Nem todo defeito é perceptível no momento da aquisição. Em diversas situações, o problema apenas se manifesta após certo período de uso, quando o produto é submetido às condições normais para as quais foi projetado. É nesse cenário que surge a figura do vício oculto, instituto central para a adequada compreensão dos prazos e dos direitos do consumidor. O vício oculto caracteriza-se pela existência de um defeito que não poderia ser identificado no momento da compra por um consumidor médio, mesmo com exame razoável do produto. Trata-se de falha que se revela apenas com o uso continuado ou com o decurso do tempo, justamente porque está relacionada a aspectos internos, estruturais ou de desempenho do bem.
Por essa razão, o Código de Defesa do Consumidor estabelece um regime diferenciado para a contagem do prazo de reclamação. Nos casos de vício oculto, o prazo não se inicia na data da compra, mas no momento em que o defeito se manifesta de forma evidente.
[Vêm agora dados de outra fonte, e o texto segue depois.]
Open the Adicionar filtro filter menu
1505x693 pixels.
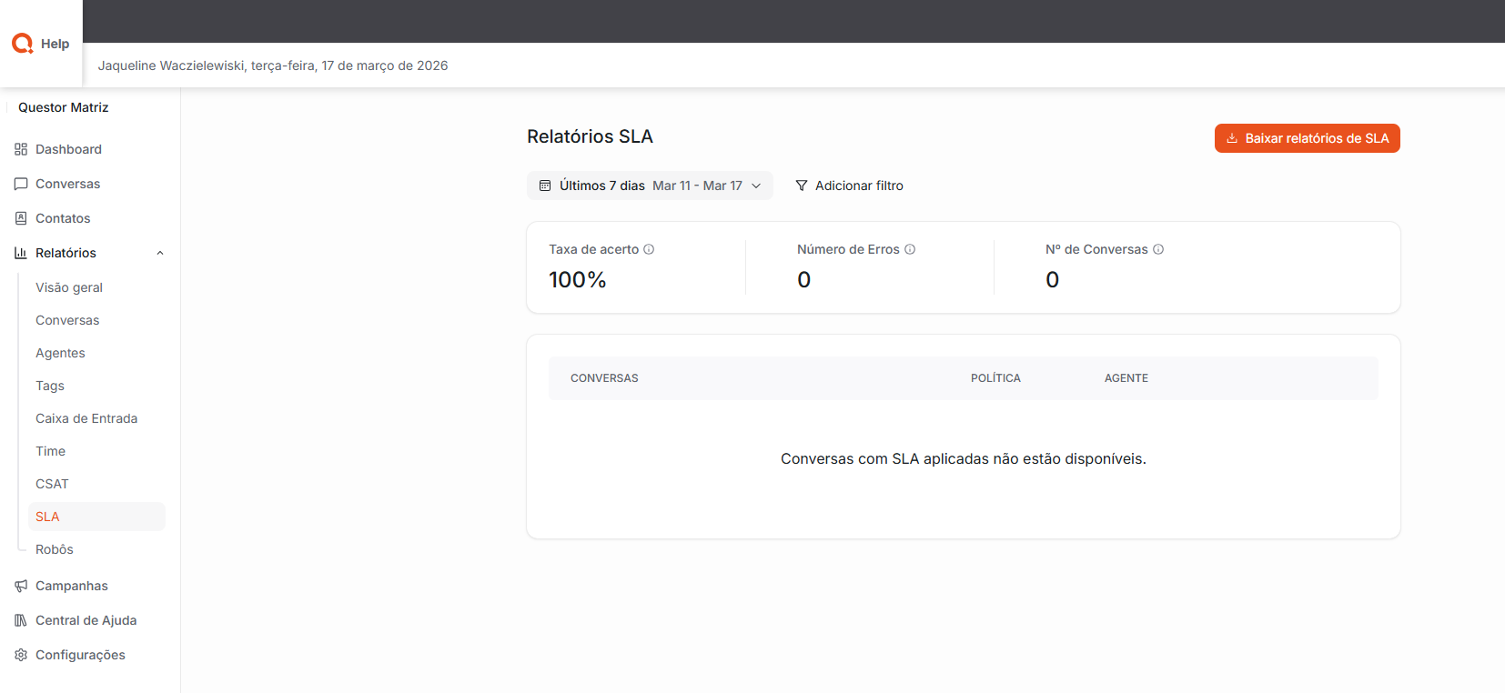tap(849, 186)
Essa lógica decorre da própria natureza do vício: exigir que o consumidor reclame antes mesmo de poder identificar o problema significaria esvaziar a proteção legal.
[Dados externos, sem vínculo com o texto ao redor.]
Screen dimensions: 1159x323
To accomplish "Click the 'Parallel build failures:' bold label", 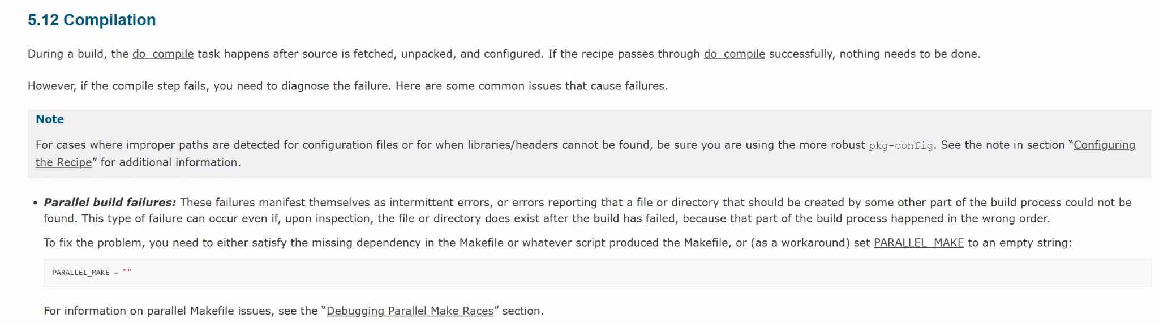I will pyautogui.click(x=110, y=202).
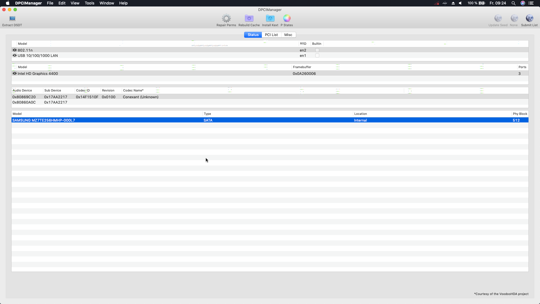Click the eye icon beside Intel HD Graphics 4400
Image resolution: width=540 pixels, height=304 pixels.
(x=15, y=73)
A interpretação do prazo deve considerar, ainda, o tempo razoável de vida útil do produto. Especialmente em relação a bens duráveis e eletrônicos, a expectativa legítima do consumidor não se limita ao período formal de garantia oferecido pelo fabricante ou pelo fornecedor. Produtos dessa natureza são adquiridos com a expectativa de funcionamento adequado por período compatível com sua finalidade, valor e tecnologia empregada.
Nesse sentido, a expiração da garantia contratual não afasta automaticamente a responsabilidade do fornecedor quando se trata de vício oculto. A jurisprudência consolidou o entendimento de que a garantia legal opera de forma autônoma e que defeitos ocultos, quando demonstrados, podem ser objeto de reclamação mesmo após o término da garantia convencional.
A correta identificação do vício e a demonstração de sua natureza oculta são elementos centrais para o exercício do direito do consumidor. Provas técnicas, laudos, histórico de uso e a coerência temporal entre o surgimento do defeito e a expectativa de durabilidade do produto assumem papel relevante na análise do caso concreto.
Assim, a disciplina dos vícios ocultos reafirma um princípio essencial do Direito do Consumidor: a proteção da confiança legítima. O consumidor não adquire apenas um bem, mas a expectativa de que ele funcione adequadamente dentro de um padrão mínimo de durabilidade. Quando essa expectativa é frustrada por defeitos que só se revelam com o tempo, o ordenamento jurídico oferece mecanismos para restabelecer o equilíbrio da relação de consumo. Compreender essa lógica é fundamental para evitar a perda indevida de direitos e para assegurar que a tutela do consumidor seja exercida de forma consciente e juridicamente adequada.